Segment Start: Data for review

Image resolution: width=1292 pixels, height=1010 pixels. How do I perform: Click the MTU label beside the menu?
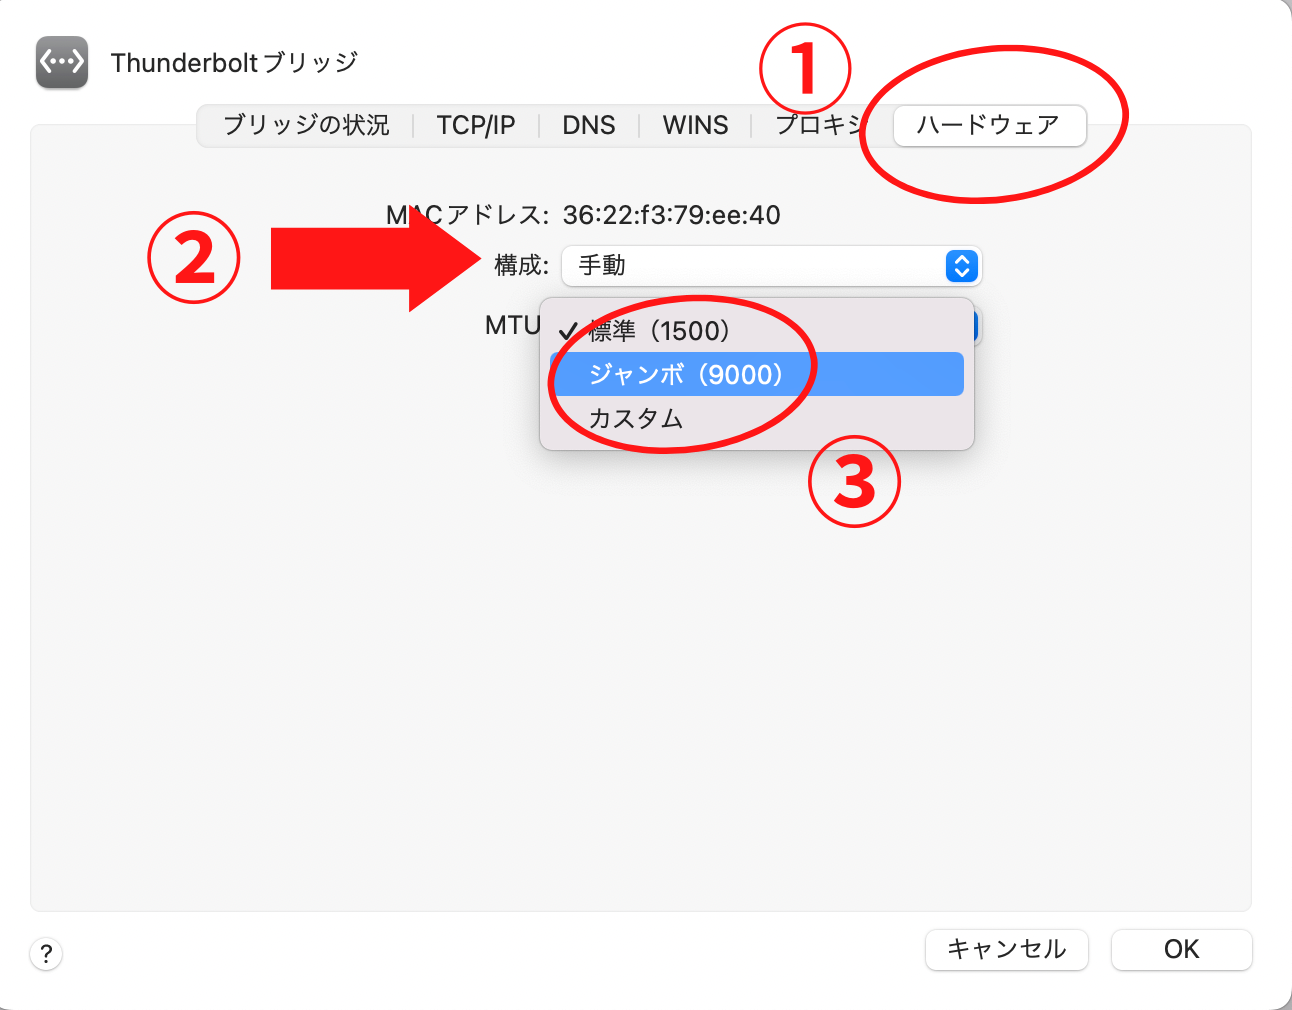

Segment End: Data for review
Segment Start: Data for review

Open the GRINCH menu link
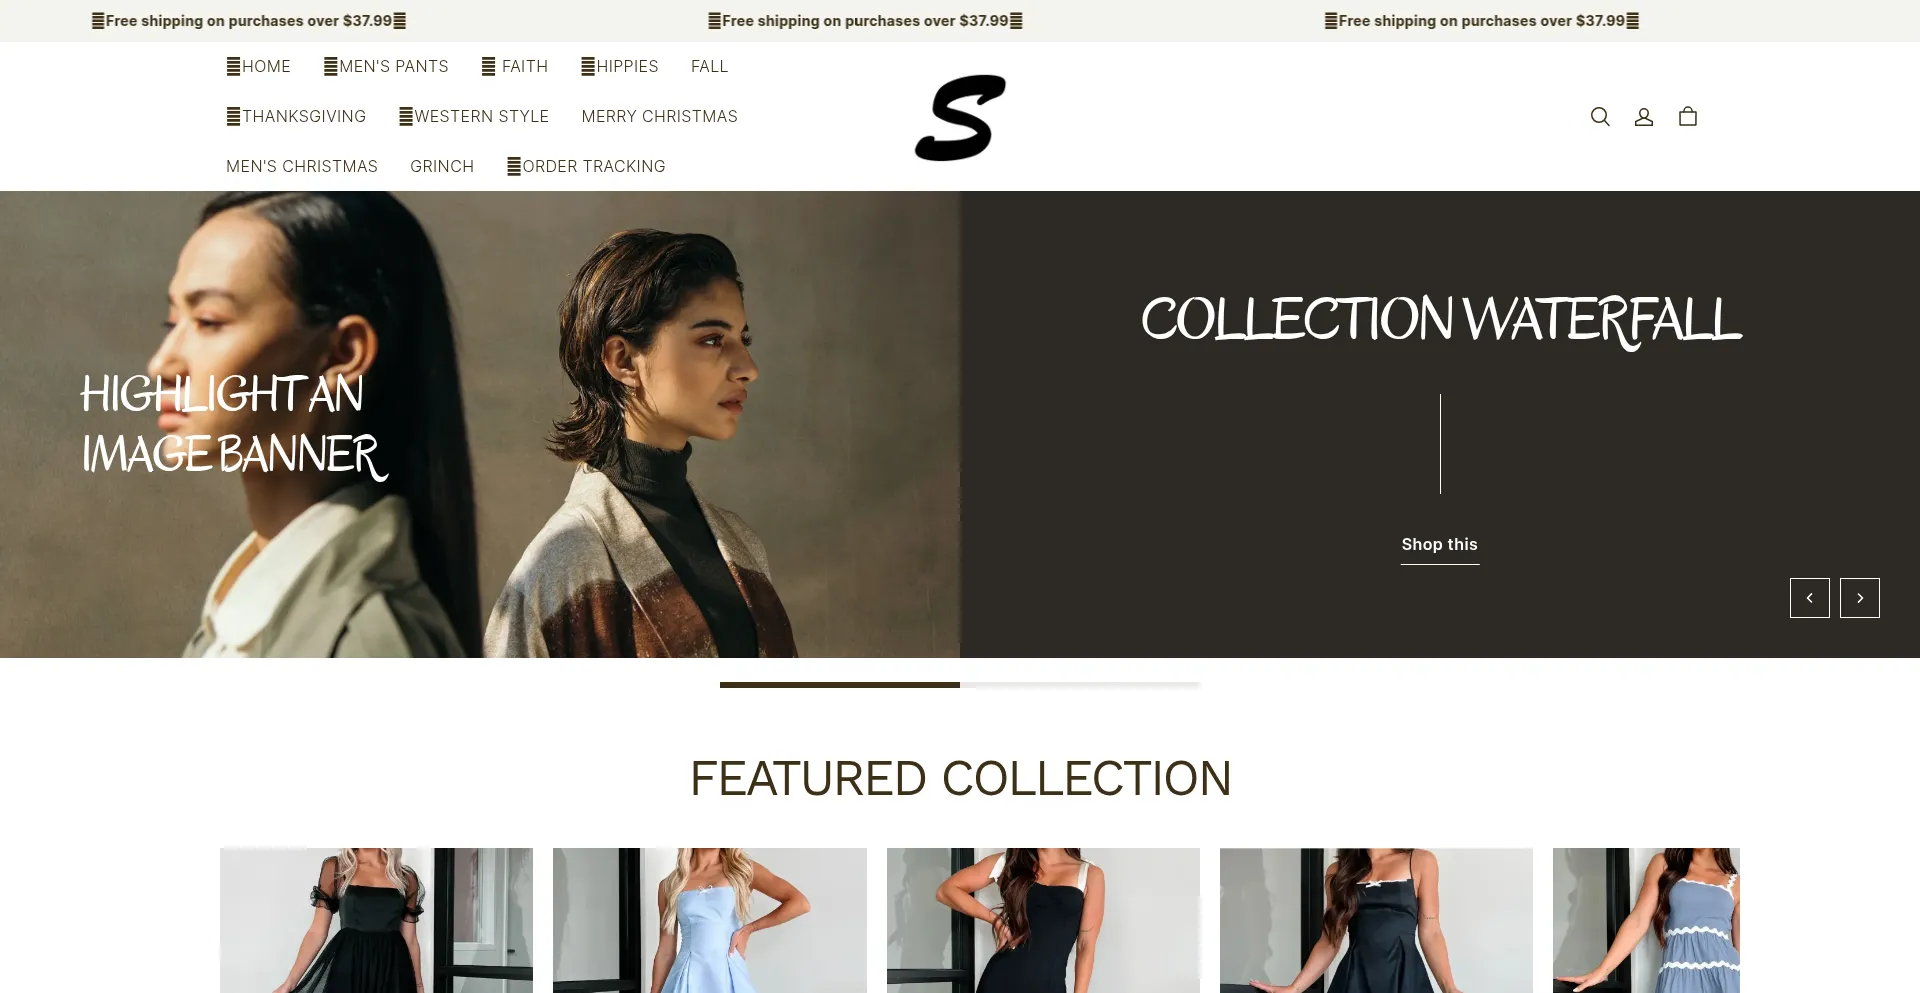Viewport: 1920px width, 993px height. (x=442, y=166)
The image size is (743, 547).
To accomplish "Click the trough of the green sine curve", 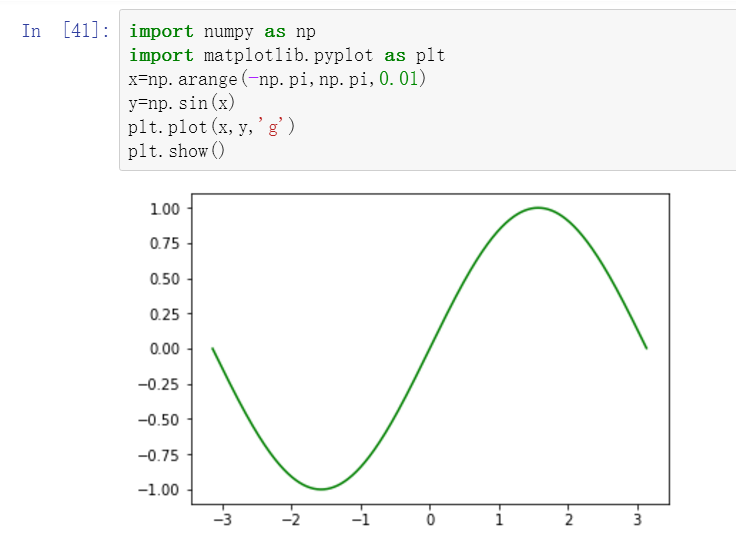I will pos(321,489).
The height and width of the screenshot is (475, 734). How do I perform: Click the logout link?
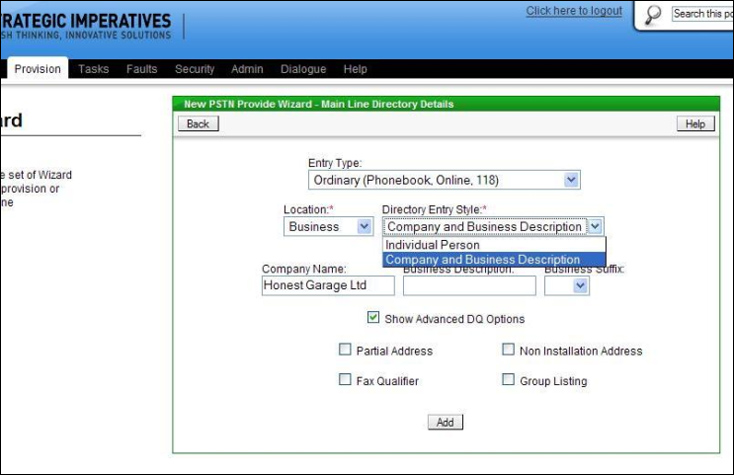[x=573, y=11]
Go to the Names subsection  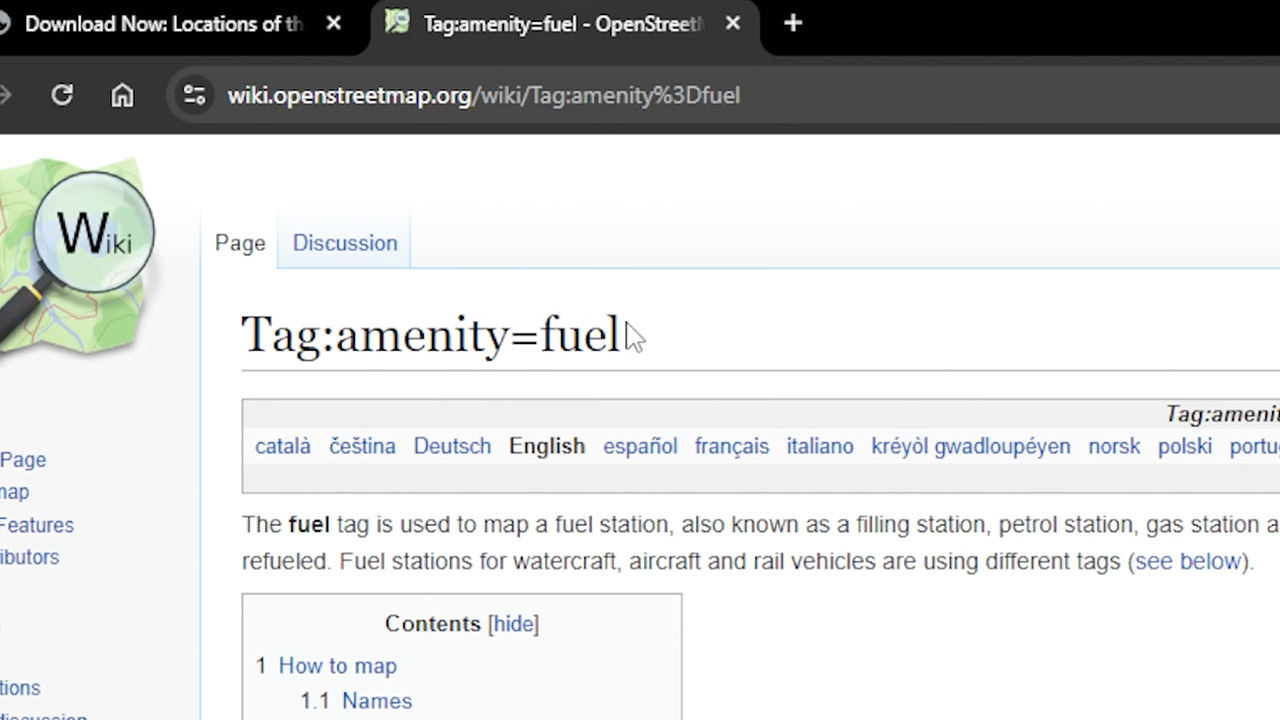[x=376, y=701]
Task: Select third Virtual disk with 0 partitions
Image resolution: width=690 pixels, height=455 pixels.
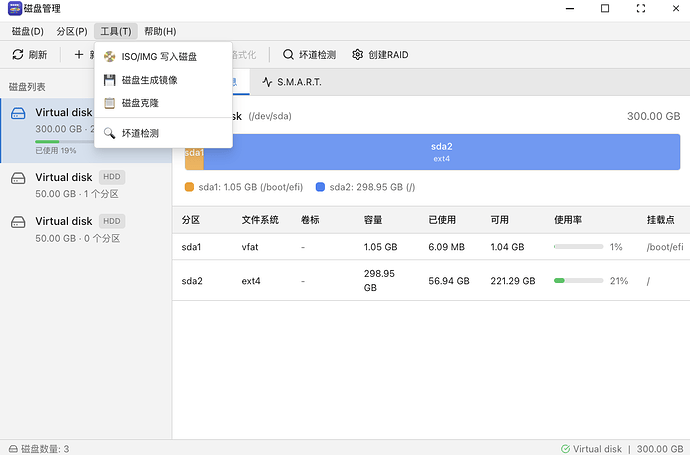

Segment End: Data for review

From the records above, copy out the line with "Task: Select third", the line with "Image resolution: width=690", and every line between them, word for word.

Task: Select third Virtual disk with 0 partitions
Image resolution: width=690 pixels, height=455 pixels.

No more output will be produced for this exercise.